(Some records)
============

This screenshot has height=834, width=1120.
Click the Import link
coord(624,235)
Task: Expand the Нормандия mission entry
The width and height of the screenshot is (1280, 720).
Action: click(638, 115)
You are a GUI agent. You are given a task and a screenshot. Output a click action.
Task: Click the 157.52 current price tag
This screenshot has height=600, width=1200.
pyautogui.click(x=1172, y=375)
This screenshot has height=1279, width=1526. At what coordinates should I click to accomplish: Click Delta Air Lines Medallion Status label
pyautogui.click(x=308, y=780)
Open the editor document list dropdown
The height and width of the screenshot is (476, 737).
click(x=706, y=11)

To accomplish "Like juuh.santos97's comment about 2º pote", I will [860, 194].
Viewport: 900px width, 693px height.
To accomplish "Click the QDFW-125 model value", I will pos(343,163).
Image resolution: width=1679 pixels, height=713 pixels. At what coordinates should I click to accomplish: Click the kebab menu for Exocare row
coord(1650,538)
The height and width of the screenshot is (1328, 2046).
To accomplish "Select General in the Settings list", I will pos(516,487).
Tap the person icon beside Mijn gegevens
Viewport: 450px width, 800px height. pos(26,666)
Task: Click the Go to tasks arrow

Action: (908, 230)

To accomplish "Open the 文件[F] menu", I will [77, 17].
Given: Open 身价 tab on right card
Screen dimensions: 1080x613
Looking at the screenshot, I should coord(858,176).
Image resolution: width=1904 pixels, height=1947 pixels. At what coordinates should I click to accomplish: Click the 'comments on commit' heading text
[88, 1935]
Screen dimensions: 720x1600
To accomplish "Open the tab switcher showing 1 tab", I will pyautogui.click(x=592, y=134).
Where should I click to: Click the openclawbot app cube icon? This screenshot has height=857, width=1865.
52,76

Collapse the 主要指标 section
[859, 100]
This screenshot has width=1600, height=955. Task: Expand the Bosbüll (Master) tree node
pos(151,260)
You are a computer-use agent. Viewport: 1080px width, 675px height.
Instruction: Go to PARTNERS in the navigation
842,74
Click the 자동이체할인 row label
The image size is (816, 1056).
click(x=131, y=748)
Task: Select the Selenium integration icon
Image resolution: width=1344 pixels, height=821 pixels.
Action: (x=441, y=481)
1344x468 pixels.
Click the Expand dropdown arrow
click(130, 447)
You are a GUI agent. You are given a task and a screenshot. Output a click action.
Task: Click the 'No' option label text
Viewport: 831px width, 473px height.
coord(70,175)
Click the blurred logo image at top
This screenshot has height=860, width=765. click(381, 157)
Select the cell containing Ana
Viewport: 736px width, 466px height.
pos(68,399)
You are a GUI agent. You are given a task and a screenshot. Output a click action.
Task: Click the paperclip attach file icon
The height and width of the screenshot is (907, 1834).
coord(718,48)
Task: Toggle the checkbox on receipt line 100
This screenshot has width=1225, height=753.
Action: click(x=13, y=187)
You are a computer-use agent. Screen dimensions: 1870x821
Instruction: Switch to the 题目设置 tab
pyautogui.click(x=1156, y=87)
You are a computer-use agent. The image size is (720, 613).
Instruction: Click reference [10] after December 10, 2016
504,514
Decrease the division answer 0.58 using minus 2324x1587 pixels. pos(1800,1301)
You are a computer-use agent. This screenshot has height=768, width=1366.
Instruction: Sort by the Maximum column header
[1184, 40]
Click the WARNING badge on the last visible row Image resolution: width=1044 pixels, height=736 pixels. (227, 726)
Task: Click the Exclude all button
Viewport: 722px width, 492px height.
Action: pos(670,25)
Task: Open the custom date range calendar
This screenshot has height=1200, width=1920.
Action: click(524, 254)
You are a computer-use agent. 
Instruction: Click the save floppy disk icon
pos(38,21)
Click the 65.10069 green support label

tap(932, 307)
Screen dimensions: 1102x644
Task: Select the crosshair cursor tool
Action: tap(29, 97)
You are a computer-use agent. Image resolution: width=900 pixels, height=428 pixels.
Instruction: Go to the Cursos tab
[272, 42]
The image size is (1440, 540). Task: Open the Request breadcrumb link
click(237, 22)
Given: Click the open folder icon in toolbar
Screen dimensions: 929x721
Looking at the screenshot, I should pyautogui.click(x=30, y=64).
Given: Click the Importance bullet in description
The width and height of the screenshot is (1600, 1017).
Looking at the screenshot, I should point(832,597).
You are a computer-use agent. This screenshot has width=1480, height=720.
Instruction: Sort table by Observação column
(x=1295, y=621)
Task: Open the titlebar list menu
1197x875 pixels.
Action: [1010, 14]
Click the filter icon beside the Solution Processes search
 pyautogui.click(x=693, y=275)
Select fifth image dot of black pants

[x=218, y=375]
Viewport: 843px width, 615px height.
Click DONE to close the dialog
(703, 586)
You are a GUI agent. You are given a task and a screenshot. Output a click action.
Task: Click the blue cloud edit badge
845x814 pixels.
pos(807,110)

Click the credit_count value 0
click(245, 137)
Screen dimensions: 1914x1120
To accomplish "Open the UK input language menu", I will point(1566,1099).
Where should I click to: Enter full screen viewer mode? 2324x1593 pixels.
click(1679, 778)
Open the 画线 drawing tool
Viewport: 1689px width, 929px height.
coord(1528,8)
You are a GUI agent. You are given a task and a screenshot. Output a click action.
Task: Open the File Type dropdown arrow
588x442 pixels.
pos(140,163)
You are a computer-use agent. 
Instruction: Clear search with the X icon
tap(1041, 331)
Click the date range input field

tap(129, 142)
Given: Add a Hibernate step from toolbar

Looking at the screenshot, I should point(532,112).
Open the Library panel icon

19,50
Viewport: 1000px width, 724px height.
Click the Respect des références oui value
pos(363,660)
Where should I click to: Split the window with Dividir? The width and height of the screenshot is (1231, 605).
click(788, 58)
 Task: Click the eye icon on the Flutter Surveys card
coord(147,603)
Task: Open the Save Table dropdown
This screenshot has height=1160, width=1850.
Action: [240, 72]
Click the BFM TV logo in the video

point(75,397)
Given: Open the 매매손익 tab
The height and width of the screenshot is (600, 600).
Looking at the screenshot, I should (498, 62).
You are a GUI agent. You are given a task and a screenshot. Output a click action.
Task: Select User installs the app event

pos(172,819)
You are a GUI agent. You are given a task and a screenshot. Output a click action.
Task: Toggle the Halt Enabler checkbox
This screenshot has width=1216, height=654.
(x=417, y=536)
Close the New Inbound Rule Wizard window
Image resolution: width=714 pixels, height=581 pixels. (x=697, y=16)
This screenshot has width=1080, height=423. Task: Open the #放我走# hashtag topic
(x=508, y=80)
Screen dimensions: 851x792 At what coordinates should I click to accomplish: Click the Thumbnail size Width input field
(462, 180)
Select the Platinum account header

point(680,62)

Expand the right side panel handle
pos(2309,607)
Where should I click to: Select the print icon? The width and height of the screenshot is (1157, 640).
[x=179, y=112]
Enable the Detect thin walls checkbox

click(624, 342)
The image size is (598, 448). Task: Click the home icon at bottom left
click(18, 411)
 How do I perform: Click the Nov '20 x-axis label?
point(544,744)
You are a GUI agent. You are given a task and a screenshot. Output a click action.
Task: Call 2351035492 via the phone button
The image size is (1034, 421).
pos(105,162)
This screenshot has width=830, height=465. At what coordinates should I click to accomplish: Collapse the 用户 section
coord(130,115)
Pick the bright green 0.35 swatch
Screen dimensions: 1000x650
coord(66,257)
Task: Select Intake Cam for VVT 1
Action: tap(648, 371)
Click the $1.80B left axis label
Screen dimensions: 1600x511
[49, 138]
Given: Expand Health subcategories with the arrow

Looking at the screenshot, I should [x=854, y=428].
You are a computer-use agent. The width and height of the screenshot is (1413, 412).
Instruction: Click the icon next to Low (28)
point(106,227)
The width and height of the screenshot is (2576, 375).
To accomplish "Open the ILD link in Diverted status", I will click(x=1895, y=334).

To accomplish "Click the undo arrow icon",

============

Exercise instructions: Copy all of the items above verbatim, line by line.

Task solution:
This screenshot has height=834, width=1120.
Click the Import link
coord(624,235)
Task: Expand the Нормандия mission entry
The width and height of the screenshot is (1280, 720).
Action: click(638, 115)
You are a GUI agent. You are given a task and a screenshot. Output a click action.
Task: Click the 157.52 current price tag
This screenshot has height=600, width=1200.
pyautogui.click(x=1172, y=375)
This screenshot has height=1279, width=1526. At what coordinates should I click to accomplish: Click Delta Air Lines Medallion Status label
pyautogui.click(x=308, y=780)
Open the editor document list dropdown
The height and width of the screenshot is (476, 737).
click(x=706, y=11)

To accomplish "Like juuh.santos97's comment about 2º pote", I will [860, 194].
Viewport: 900px width, 693px height.
To accomplish "Click the QDFW-125 model value", I will pos(343,163).
Image resolution: width=1679 pixels, height=713 pixels. At what coordinates should I click to accomplish: Click the kebab menu for Exocare row
coord(1650,538)
The height and width of the screenshot is (1328, 2046).
To accomplish "Select General in the Settings list", I will pos(516,487).
Tap the person icon beside Mijn gegevens
Viewport: 450px width, 800px height. pos(26,666)
Task: Click the Go to tasks arrow

Action: (908, 230)

To accomplish "Open the 文件[F] menu", I will [77, 17].
Given: Open 身价 tab on right card
Screen dimensions: 1080x613
Looking at the screenshot, I should coord(858,176).
Image resolution: width=1904 pixels, height=1947 pixels. At what coordinates should I click to accomplish: Click the 'comments on commit' heading text
[88, 1935]
Screen dimensions: 720x1600
To accomplish "Open the tab switcher showing 1 tab", I will pyautogui.click(x=592, y=134).
Where should I click to: Click the openclawbot app cube icon? This screenshot has height=857, width=1865.
52,76

Collapse the 主要指标 section
[859, 100]
This screenshot has width=1600, height=955. Task: Expand the Bosbüll (Master) tree node
pos(151,260)
You are a computer-use agent. Viewport: 1080px width, 675px height.
Instruction: Go to PARTNERS in the navigation
842,74
Click the 자동이체할인 row label
The image size is (816, 1056).
click(x=131, y=748)
Task: Select the Selenium integration icon
Image resolution: width=1344 pixels, height=821 pixels.
Action: (x=441, y=481)
1344x468 pixels.
Click the Expand dropdown arrow
click(130, 447)
You are a GUI agent. You are given a task and a screenshot. Output a click action.
Task: Click the 'No' option label text
Viewport: 831px width, 473px height.
coord(70,175)
Click the blurred logo image at top
This screenshot has height=860, width=765. click(381, 157)
Select the cell containing Ana
Viewport: 736px width, 466px height.
pos(68,399)
You are a GUI agent. You are given a task and a screenshot. Output a click action.
Task: Click the paperclip attach file icon
The height and width of the screenshot is (907, 1834).
coord(718,48)
Task: Toggle the checkbox on receipt line 100
This screenshot has width=1225, height=753.
Action: click(x=13, y=187)
You are a computer-use agent. Screen dimensions: 1870x821
Instruction: Switch to the 题目设置 tab
pyautogui.click(x=1156, y=87)
You are a computer-use agent. The image size is (720, 613).
Instruction: Click reference [10] after December 10, 2016
504,514
Decrease the division answer 0.58 using minus 2324x1587 pixels. pos(1800,1301)
You are a computer-use agent. This screenshot has height=768, width=1366.
Instruction: Sort by the Maximum column header
[1184, 40]
Click the WARNING badge on the last visible row Image resolution: width=1044 pixels, height=736 pixels. (227, 726)
Task: Click the Exclude all button
Viewport: 722px width, 492px height.
Action: pos(670,25)
Task: Open the custom date range calendar
This screenshot has height=1200, width=1920.
Action: click(524, 254)
You are a computer-use agent. 
Instruction: Click the save floppy disk icon
pos(38,21)
Click the 65.10069 green support label

tap(932, 307)
Screen dimensions: 1102x644
Task: Select the crosshair cursor tool
Action: tap(29, 97)
You are a computer-use agent. Image resolution: width=900 pixels, height=428 pixels.
Instruction: Go to the Cursos tab
[272, 42]
The image size is (1440, 540). Task: Open the Request breadcrumb link
click(237, 22)
Given: Click the open folder icon in toolbar
Screen dimensions: 929x721
Looking at the screenshot, I should pyautogui.click(x=30, y=64).
Given: Click the Importance bullet in description
The width and height of the screenshot is (1600, 1017).
Looking at the screenshot, I should point(832,597).
You are a computer-use agent. This screenshot has width=1480, height=720.
Instruction: Sort table by Observação column
(x=1295, y=621)
Task: Open the titlebar list menu
1197x875 pixels.
Action: [1010, 14]
Click the filter icon beside the Solution Processes search
 pyautogui.click(x=693, y=275)
Select fifth image dot of black pants

[x=218, y=375]
Viewport: 843px width, 615px height.
Click DONE to close the dialog
(703, 586)
You are a GUI agent. You are given a task and a screenshot. Output a click action.
Task: Click the blue cloud edit badge
845x814 pixels.
pos(807,110)

Click the credit_count value 0
click(245, 137)
Screen dimensions: 1914x1120
To accomplish "Open the UK input language menu", I will point(1566,1099).
Where should I click to: Enter full screen viewer mode? 2324x1593 pixels.
click(1679, 778)
Open the 画线 drawing tool
Viewport: 1689px width, 929px height.
coord(1528,8)
You are a GUI agent. You are given a task and a screenshot. Output a click action.
Task: Open the File Type dropdown arrow
588x442 pixels.
pos(140,163)
You are a computer-use agent. 
Instruction: Clear search with the X icon
tap(1041, 331)
Click the date range input field

tap(129, 142)
Given: Add a Hibernate step from toolbar

Looking at the screenshot, I should point(532,112).
Open the Library panel icon

19,50
Viewport: 1000px width, 724px height.
Click the Respect des références oui value
pos(363,660)
Where should I click to: Split the window with Dividir? The width and height of the screenshot is (1231, 605).
click(788, 58)
 Task: Click the eye icon on the Flutter Surveys card
coord(147,603)
Task: Open the Save Table dropdown
This screenshot has height=1160, width=1850.
Action: [240, 72]
Click the BFM TV logo in the video

point(75,397)
Given: Open the 매매손익 tab
The height and width of the screenshot is (600, 600).
Looking at the screenshot, I should (498, 62).
You are a GUI agent. You are given a task and a screenshot. Output a click action.
Task: Select User installs the app event

pos(172,819)
You are a GUI agent. You are given a task and a screenshot. Output a click action.
Task: Toggle the Halt Enabler checkbox
This screenshot has width=1216, height=654.
(x=417, y=536)
Close the New Inbound Rule Wizard window
Image resolution: width=714 pixels, height=581 pixels. (x=697, y=16)
This screenshot has width=1080, height=423. Task: Open the #放我走# hashtag topic
(x=508, y=80)
Screen dimensions: 851x792 At what coordinates should I click to accomplish: Click the Thumbnail size Width input field
(462, 180)
Select the Platinum account header

point(680,62)

Expand the right side panel handle
pos(2309,607)
Where should I click to: Select the print icon? The width and height of the screenshot is (1157, 640).
[x=179, y=112]
Enable the Detect thin walls checkbox

click(624, 342)
The image size is (598, 448). Task: Click the home icon at bottom left
click(18, 411)
 How do I perform: Click the Nov '20 x-axis label?
point(544,744)
You are a GUI agent. You are given a task and a screenshot. Output a click action.
Task: Call 2351035492 via the phone button
The image size is (1034, 421).
pos(105,162)
This screenshot has width=830, height=465. At what coordinates should I click to accomplish: Collapse the 用户 section
coord(130,115)
Pick the bright green 0.35 swatch
Screen dimensions: 1000x650
coord(66,257)
Task: Select Intake Cam for VVT 1
Action: tap(648, 371)
Click the $1.80B left axis label
Screen dimensions: 1600x511
[49, 138]
Given: Expand Health subcategories with the arrow

Looking at the screenshot, I should [x=854, y=428].
You are a computer-use agent. The width and height of the screenshot is (1413, 412).
Instruction: Click the icon next to Low (28)
point(106,227)
The width and height of the screenshot is (2576, 375).
To accomplish "Open the ILD link in Diverted status", I will click(x=1895, y=334).

To accomplish "Click the undo arrow icon",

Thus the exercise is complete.